Gambaran di atas dapat memberikan rekomendasi bagi para tokoh agama untuk mengambil
bagian dalam upaya pemertahanan bahasa dan sastra daerah terutama bagi masyarakat yang
beragama kristen. Kenapa tokoh agama yang harus berperan dalam hal ini? Karena apabila diamati,
masyarakat cenderung lebih patuh pada perintah dan anjuran para tokoh agama dibanding dengan
tokoh masyarakat lain. Kondisi ini tentunya dapat menjadi momen bagi para pemuka agama untuk
mempertahankan bahasa daerah. Peran tokoh agama tidak hanya sebatas pada urusan keagamaan
tetapi dapat membantu pemerintah dalam melaksanakan berbagai kebijakan dan peraturan
termasuk dalam upaya untuk bersama pemerintah melindungi, membina, dan memasyarakatkan
bahasa daerah dan sastra daerah di masyarakat.

Pemertahan bahasa daerah dapat dilakukan melalui penggunaan bahasa daerah dalam
berbagai kegiatan peribadahan umat. Dengan mendorong umat untuk menggunakan bahasa daerah
di berbagai aktifitas keagamaan dapat membantu menghidupkan kembali, menjaga, dan
melestarikan bahasa daerah. Misalnya tokoh agama umat Kristen dapat membantu menghidupkan
kembali bahasa daerah dengan cara menerjemahkan liturgi ibadah dalam bahasa daerah masingmasing, menerjemahkan lagu-lagu pujian gereja ke dalam bahasa daerah, dan menerjemahkan
Alkitab ke dalam bahasa daerah. Hal ini mungkin telah dilakukan pihak gereja protestan Maluku.
Namun, upaya ini apabila dilakukan lebih serius dan terarah dengan baik akan memberikan
kesempatan untuk bahasa daerah dapat dipertahankan dari ancaman kepunahan, sehingga
pemertahanan bahasa dan sastra daerah tidak hanyaada pada negeri-negeri yang beragama islam
tetapi juga pada negeri-negeri yang beragama kristen.

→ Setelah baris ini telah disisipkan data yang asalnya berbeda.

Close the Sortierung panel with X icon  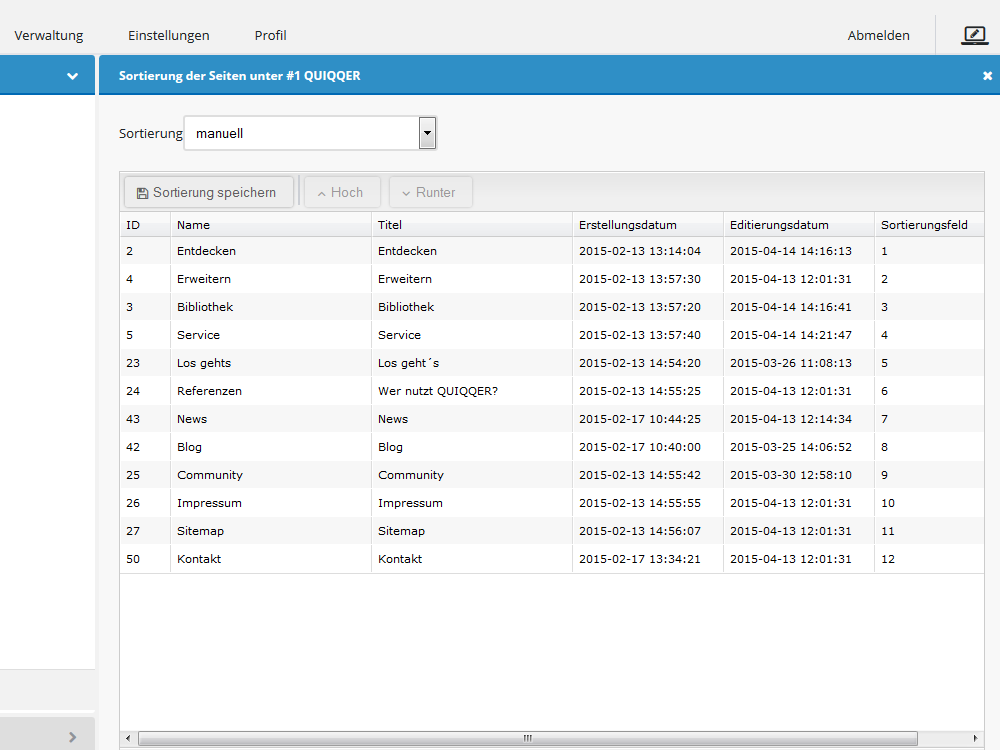tap(987, 76)
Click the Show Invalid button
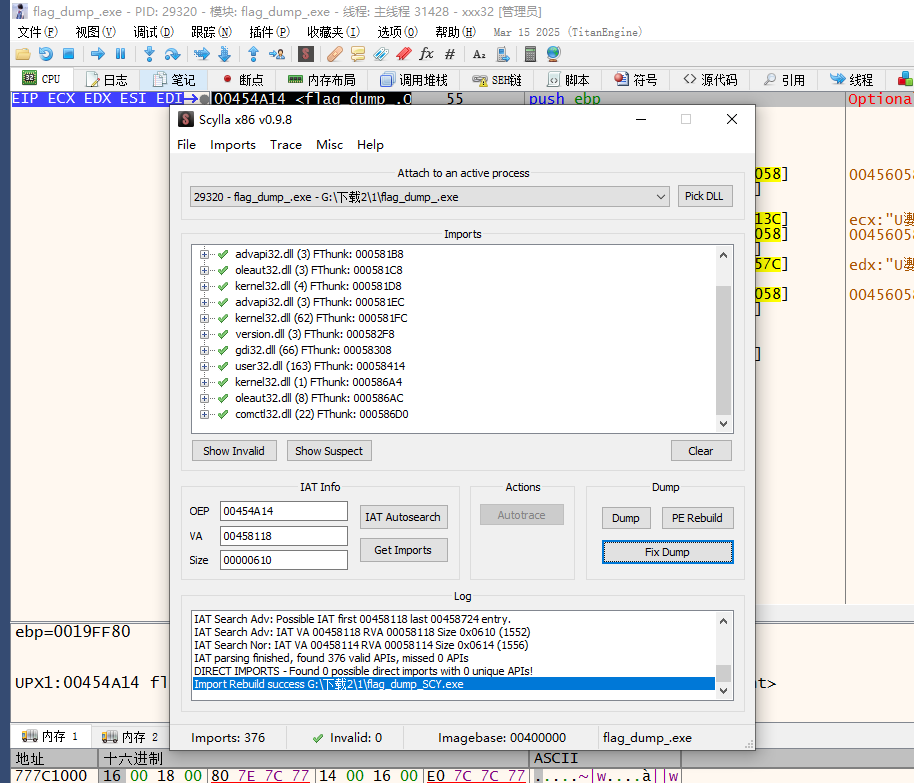 click(234, 451)
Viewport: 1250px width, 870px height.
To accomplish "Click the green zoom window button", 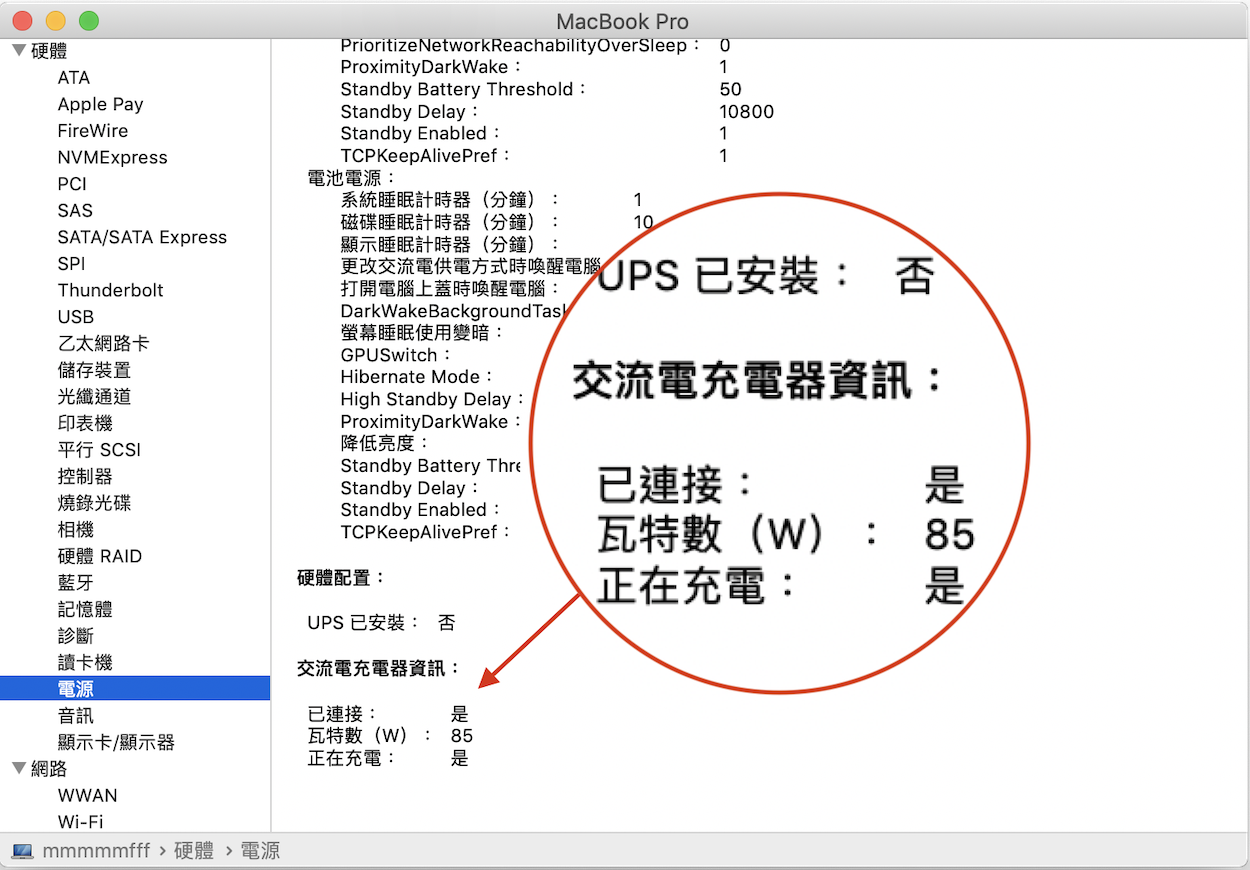I will 89,21.
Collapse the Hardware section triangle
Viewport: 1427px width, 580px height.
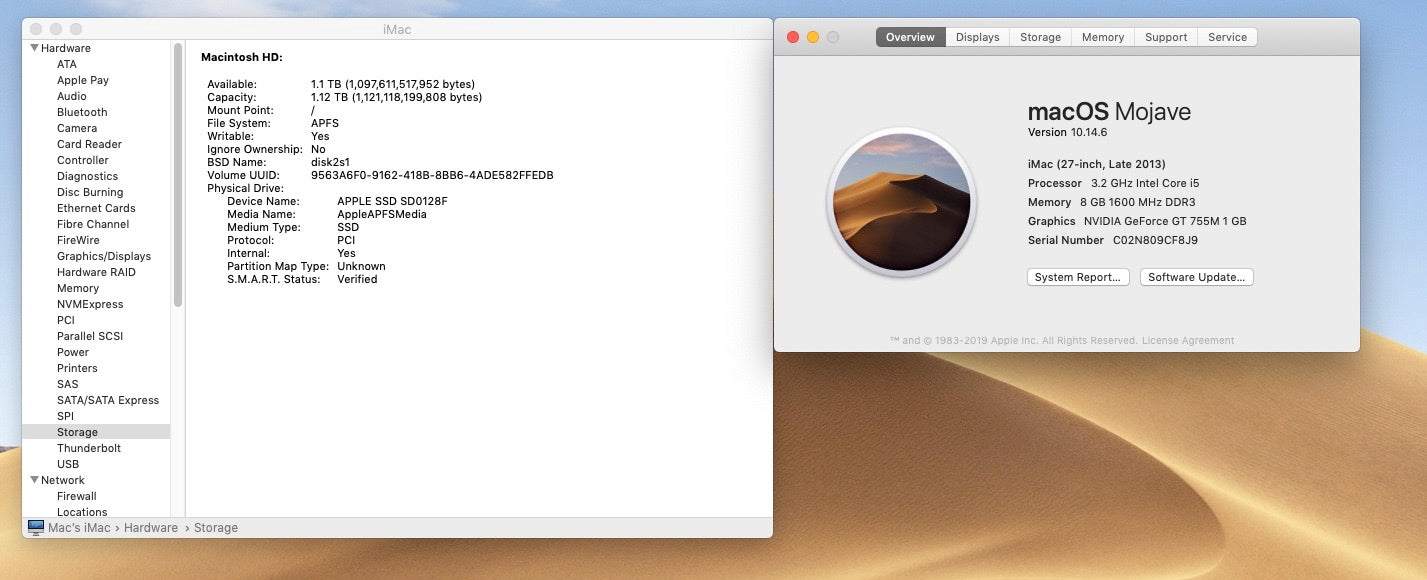[x=34, y=48]
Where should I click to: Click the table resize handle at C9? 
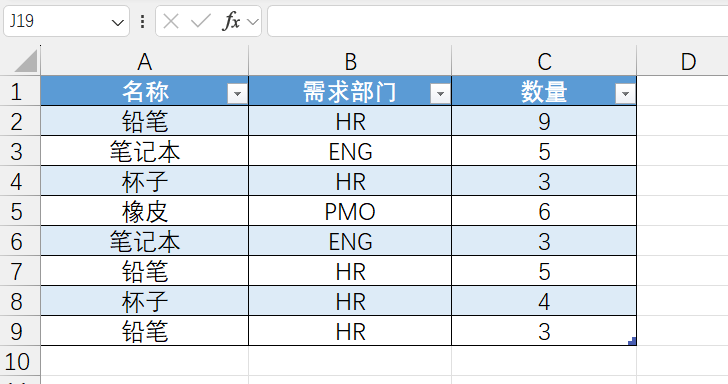[632, 341]
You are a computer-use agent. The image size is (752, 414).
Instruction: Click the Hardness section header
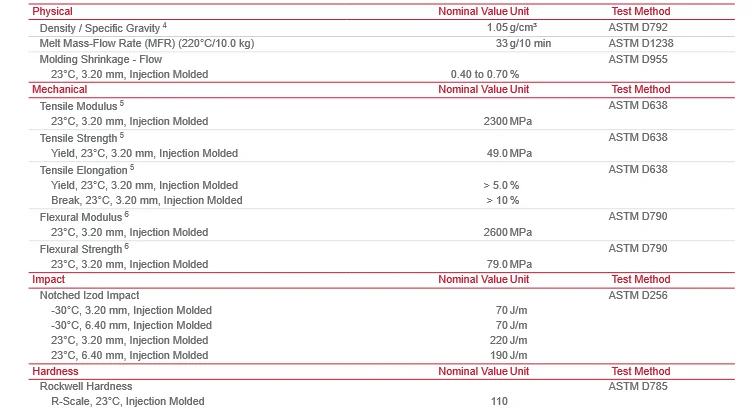[55, 371]
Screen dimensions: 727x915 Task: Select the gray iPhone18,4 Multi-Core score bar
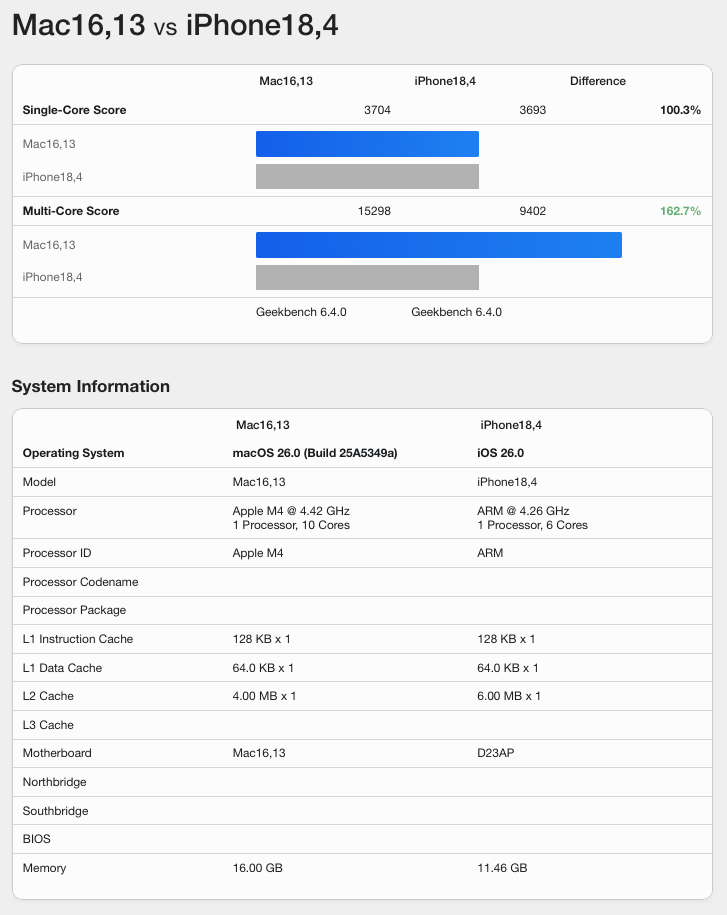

Sejumlah informasi yang diperoleh menunjuan bahwa di wilayah Pulau Ambon dan PulauPulau Lease yang mayoritas beragama Kristen, eksistensi penggunaan bahasa daerah sangat rendah
bila dibandingkan dengan yang beragama Islam. Selain itu, di Maluku Tenggara yang mayoritas
beragama Katolik bahasa daerah masih bertahan. Tulisan ini kiranya dapat memberikan gambaran
tentang upaya pemertahanan bahasa daerah dapat dilakukan dengan pendekatan tokoh agama yang
memiliki kedudukuan dan peran yang sangat strategis di masyarakat dan lebih cenderung
didengarkan oleh masyarakat dibanding dengan tokoh masyarakat lain.